When a natural disaster hits or a terrorist attack occurs, first responders rush to provide medical care. In the process, they expose themselves to potentially traumatic events that may lead to burnout and compassion fatigue. In these cases, who takes care of the caretakers?
“Healthcare providers are horrible at taking care of themselves,” says Tai Mendenhall. As a medical family therapist and Professor of Family Social Science at the University of Minnesota, Mendenhall has thought about this problem a lot. In 2013, he and his colleagues designed an online toolkit to address burnout and compassion fatigue in mental health professionals. Partly in response to the coronavirus pandemic, they modified the toolkit to support the mental health of biomedical providers like firefighters, EMTs and police dispatchers.
The resulting First Responder Toolkit is a free, online resource that offers short survey-style assessments to help providers manage their self-care. The surveys measure a person’s compassion fatigue and trauma risk factors by providing a simple score and suggestions for when to seek help or take a break. The platform also offers self-care tips, pre-deployment checklists and links to additional resources.
Though Mendenhall assembled an interdisciplinary team to design the new platform, the conversion from the original mental health-focused toolkit to a biomedical one required considerable technical expertise. An NIH proof-of-concept grant awarded through the University of Minnesota Research Evaluation and Commercialization Hub (MN-REACH) provided the resources necessary to develop the new toolkit. Without it, Mendenhall says the resource wouldn’t exist. MN-REACH funding also allowed the team to launch the toolkit in May 2020, earlier than originally planned, to address the needs of biomedical workers responding to the pandemic. Mendenhall says the team didn’t need to wait for data to show that providers working with COVID patients needed a self-care tool. “The likelihood of burnout and compassion fatigue was different than it had ever been.”

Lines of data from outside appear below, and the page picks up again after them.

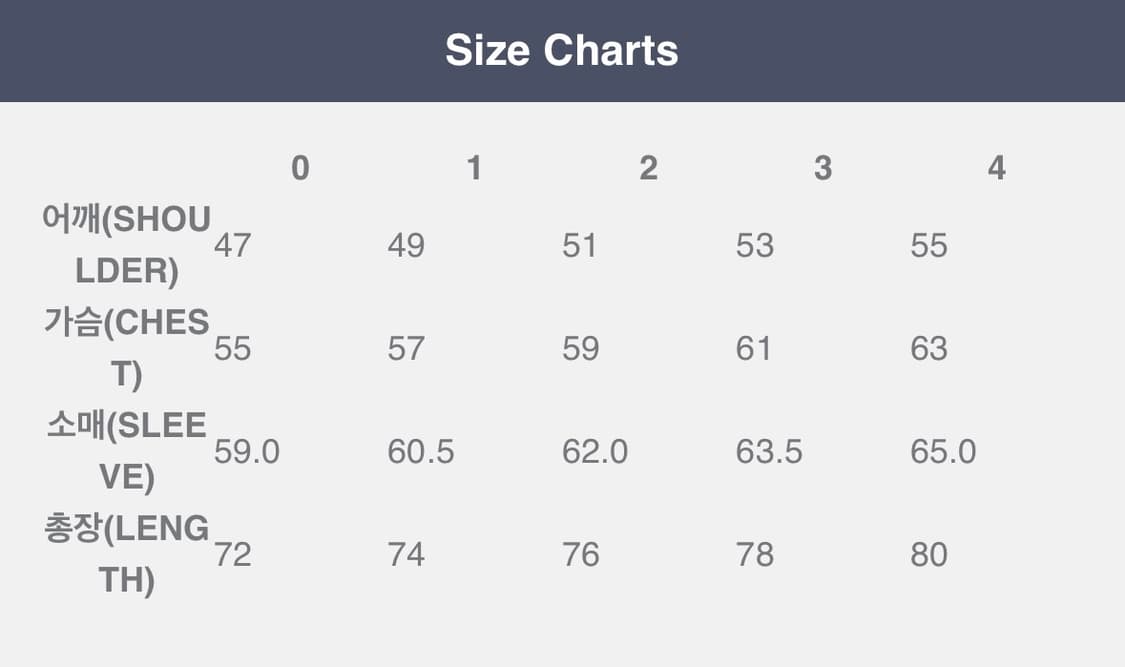Select size column header 3
Viewport: 1125px width, 667px height.
(822, 168)
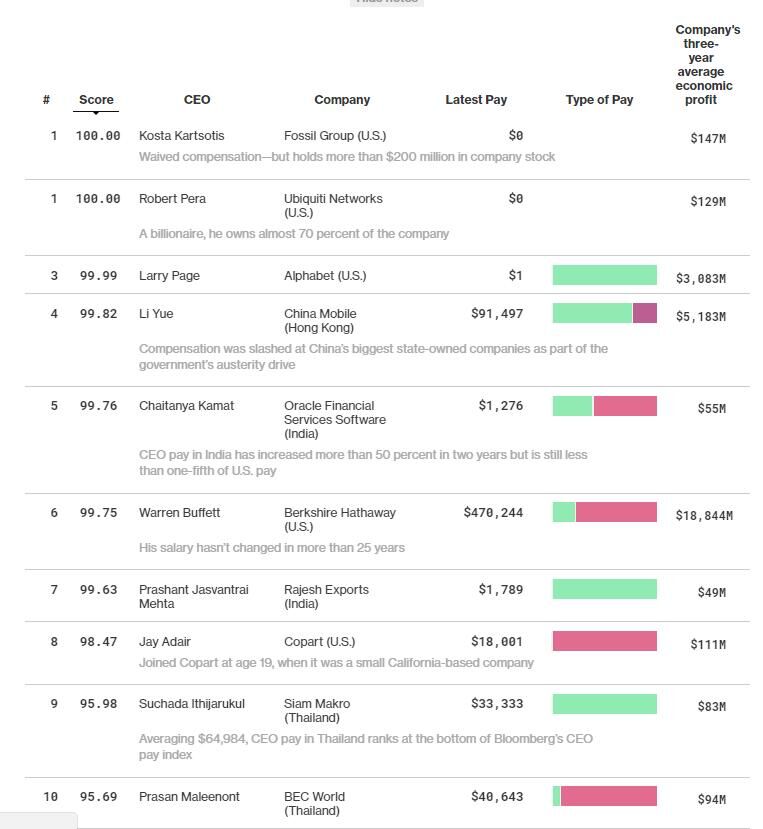Viewport: 763px width, 829px height.
Task: Click Prasan Maleenont's pink pay bar segment
Action: pos(608,796)
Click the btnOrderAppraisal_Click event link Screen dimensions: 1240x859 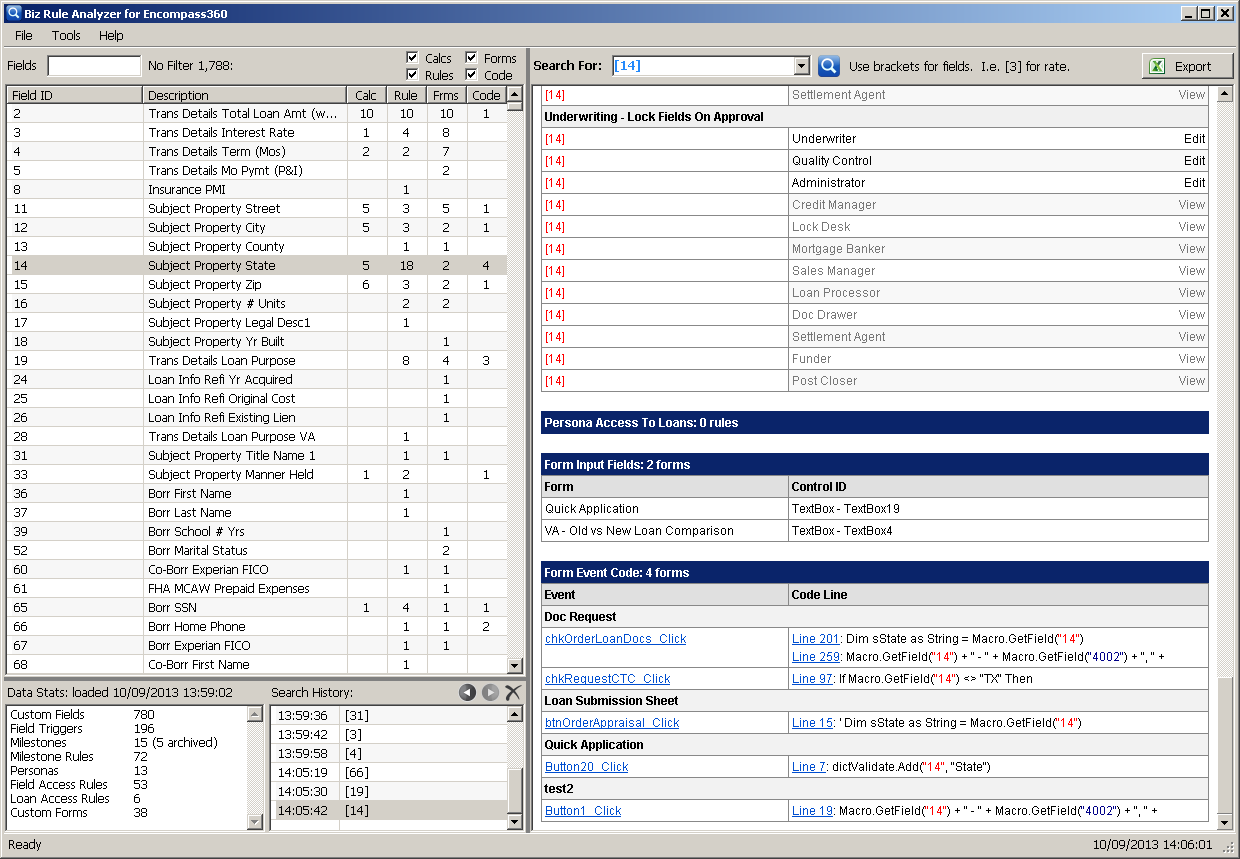tap(611, 722)
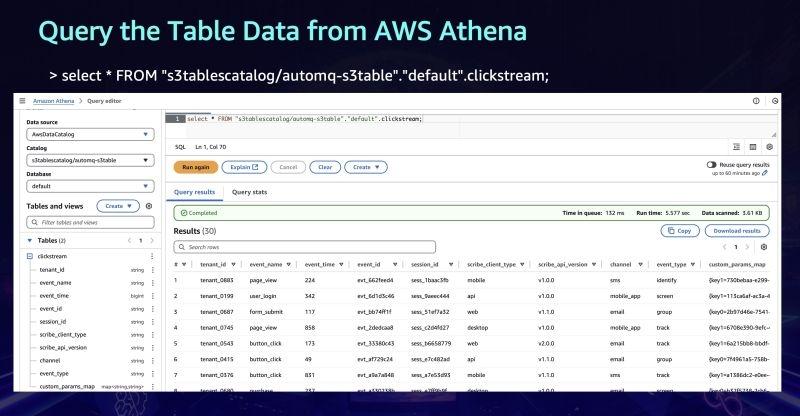Select the Query results tab
The image size is (800, 416).
pos(195,192)
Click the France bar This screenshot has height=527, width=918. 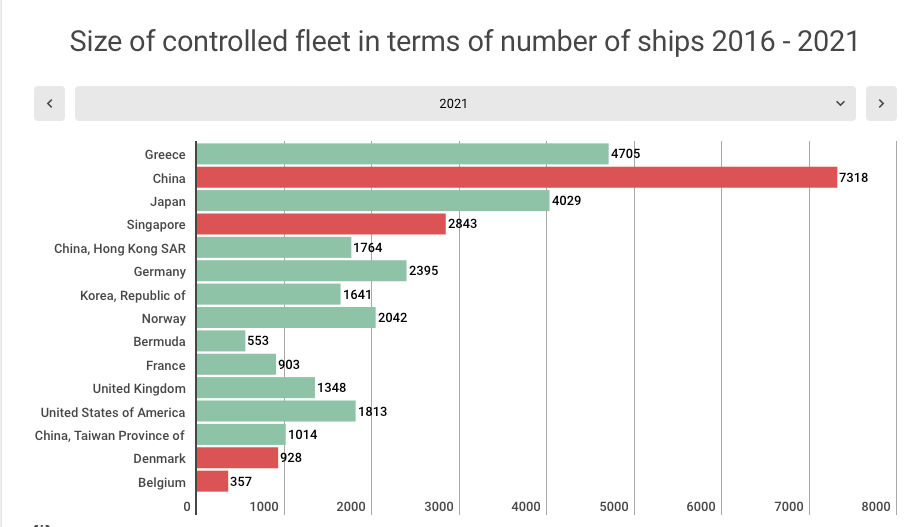236,365
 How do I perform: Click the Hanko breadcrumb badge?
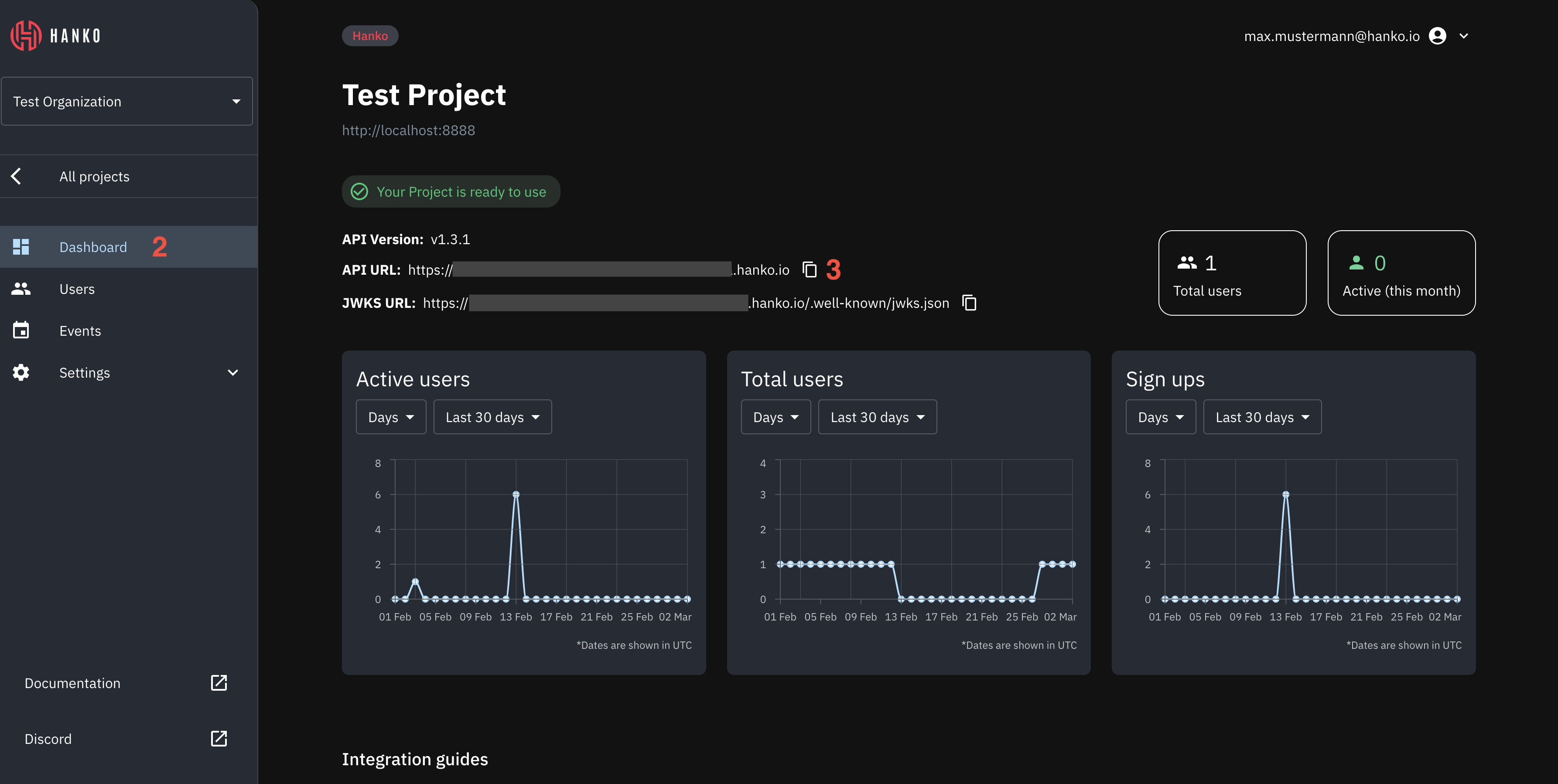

Partly in response to the coronavirus pandemic, they modified the toolkit to support the mental health of biomedical providers like firefighters, EMTs and police dispatchers.
“Now there were these horrible layers of fear,” says Mendenhall, reflecting on providers’ worries of transmitting the coronavirus to their loved ones. “If I heard those stories from a colleague once, I heard them hundreds of times.”
More than 6,500 people in all 50 states currently use the toolkit. Users remain completely anonymous, a feature Mendenhall says was important to build trust in provider communities and promote its use. But email feedback from users has been overwhelmingly positive.
Still, Mendenhall would like to measure the toolkit's effectiveness in the near future once he secures additional funding. An investigational study would allow participants to opt in to a data sharing platform. Eventually, Mendenhall would like to pass on the toolkit to a company or government entity to make it more commercially viable and publicly available.